WORK TASK
Give back only the line containing "Hämta appen (146, 450)" and every line after it through the end of the data below, transcribed exactly.

□ □ □ □ □

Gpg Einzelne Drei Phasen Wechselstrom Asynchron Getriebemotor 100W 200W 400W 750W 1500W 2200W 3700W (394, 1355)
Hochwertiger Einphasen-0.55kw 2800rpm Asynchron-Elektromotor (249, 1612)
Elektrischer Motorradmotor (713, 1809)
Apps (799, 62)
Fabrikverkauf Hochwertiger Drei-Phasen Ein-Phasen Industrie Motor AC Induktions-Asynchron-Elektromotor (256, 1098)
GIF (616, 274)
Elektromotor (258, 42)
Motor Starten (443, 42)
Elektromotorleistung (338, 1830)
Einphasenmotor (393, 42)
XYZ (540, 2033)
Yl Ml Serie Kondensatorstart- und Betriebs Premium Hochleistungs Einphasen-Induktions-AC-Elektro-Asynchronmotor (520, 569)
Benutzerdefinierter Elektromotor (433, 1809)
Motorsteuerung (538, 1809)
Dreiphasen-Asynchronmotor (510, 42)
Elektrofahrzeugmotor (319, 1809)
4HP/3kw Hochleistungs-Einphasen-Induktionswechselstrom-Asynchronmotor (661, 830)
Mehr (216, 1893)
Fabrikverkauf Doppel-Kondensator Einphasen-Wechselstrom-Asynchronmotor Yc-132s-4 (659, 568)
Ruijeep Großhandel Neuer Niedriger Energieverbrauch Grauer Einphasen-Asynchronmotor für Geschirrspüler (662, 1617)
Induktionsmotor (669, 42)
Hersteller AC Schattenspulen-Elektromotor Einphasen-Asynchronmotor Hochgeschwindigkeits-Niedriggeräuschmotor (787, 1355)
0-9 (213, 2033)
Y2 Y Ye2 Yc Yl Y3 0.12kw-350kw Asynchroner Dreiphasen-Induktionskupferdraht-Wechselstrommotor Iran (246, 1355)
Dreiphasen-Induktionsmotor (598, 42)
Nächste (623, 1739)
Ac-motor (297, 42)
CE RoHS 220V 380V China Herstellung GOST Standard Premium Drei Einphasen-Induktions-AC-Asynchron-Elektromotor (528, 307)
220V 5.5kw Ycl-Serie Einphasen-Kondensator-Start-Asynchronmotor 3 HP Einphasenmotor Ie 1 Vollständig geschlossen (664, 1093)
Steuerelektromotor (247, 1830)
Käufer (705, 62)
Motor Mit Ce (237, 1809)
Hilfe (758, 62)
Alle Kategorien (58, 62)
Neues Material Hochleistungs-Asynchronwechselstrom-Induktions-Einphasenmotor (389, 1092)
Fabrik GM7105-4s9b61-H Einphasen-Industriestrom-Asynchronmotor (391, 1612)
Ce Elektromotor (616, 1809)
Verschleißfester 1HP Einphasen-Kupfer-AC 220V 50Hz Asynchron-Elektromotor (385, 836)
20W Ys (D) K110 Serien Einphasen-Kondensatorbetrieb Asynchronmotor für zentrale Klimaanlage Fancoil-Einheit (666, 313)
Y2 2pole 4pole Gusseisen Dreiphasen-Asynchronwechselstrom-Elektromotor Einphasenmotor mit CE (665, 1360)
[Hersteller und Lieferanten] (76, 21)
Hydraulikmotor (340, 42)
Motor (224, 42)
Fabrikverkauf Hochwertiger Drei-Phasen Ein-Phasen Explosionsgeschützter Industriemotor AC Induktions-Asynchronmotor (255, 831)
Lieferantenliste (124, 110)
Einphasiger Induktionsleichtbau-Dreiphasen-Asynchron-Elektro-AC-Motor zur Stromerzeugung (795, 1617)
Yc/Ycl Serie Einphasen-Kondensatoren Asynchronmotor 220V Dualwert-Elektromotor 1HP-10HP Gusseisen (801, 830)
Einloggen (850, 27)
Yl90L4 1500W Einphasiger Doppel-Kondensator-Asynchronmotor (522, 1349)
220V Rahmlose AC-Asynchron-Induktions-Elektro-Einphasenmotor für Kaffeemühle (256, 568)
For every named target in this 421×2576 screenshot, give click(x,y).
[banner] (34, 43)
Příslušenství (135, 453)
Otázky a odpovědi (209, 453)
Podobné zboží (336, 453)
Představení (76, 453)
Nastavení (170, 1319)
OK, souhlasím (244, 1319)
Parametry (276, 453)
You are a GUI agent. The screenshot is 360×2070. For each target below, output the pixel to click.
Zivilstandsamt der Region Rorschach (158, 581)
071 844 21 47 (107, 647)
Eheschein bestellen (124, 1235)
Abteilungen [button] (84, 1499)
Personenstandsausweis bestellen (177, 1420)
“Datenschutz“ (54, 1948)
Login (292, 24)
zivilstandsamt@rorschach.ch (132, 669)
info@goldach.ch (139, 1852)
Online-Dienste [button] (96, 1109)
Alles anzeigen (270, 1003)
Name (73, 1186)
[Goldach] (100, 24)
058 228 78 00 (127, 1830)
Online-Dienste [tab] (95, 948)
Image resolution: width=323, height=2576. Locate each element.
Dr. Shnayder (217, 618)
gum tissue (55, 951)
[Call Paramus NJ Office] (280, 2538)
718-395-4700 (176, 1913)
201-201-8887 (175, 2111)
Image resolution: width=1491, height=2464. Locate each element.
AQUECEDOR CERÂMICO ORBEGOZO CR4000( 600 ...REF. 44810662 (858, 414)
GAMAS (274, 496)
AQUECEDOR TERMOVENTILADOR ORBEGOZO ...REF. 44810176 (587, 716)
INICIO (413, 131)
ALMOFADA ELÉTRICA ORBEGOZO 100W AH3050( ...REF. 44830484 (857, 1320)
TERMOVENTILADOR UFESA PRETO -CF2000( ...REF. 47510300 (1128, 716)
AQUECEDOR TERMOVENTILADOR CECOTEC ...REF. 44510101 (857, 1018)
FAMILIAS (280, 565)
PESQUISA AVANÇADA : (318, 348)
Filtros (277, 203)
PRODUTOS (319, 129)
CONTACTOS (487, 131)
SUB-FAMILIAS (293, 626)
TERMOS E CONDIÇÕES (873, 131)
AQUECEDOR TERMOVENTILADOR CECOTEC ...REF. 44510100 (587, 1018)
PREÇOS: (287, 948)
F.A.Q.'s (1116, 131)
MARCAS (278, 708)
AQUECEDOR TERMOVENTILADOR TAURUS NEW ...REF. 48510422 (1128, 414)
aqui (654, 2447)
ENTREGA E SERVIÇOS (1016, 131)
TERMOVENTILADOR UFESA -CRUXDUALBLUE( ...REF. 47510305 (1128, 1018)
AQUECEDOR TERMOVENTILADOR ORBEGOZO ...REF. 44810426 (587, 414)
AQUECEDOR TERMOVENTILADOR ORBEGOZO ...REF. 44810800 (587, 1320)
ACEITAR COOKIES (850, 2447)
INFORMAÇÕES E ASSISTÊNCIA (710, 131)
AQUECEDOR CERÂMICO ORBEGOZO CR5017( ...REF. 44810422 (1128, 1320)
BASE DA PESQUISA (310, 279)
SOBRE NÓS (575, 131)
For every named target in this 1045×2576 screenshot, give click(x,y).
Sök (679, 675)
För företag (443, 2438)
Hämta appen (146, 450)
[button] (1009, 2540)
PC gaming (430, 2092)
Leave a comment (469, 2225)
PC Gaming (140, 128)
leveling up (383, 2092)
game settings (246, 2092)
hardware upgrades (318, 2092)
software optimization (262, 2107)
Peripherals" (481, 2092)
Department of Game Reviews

□ □ □ □ □

RESPONSE
Hämta appen (146, 450)
[button] (1009, 2540)
PC gaming (430, 2092)
Leave a comment (469, 2225)
PC Gaming (140, 128)
leveling up (383, 2092)
game settings (246, 2092)
hardware upgrades (318, 2092)
software optimization (262, 2107)
Peripherals" (481, 2092)
Department of Game Reviews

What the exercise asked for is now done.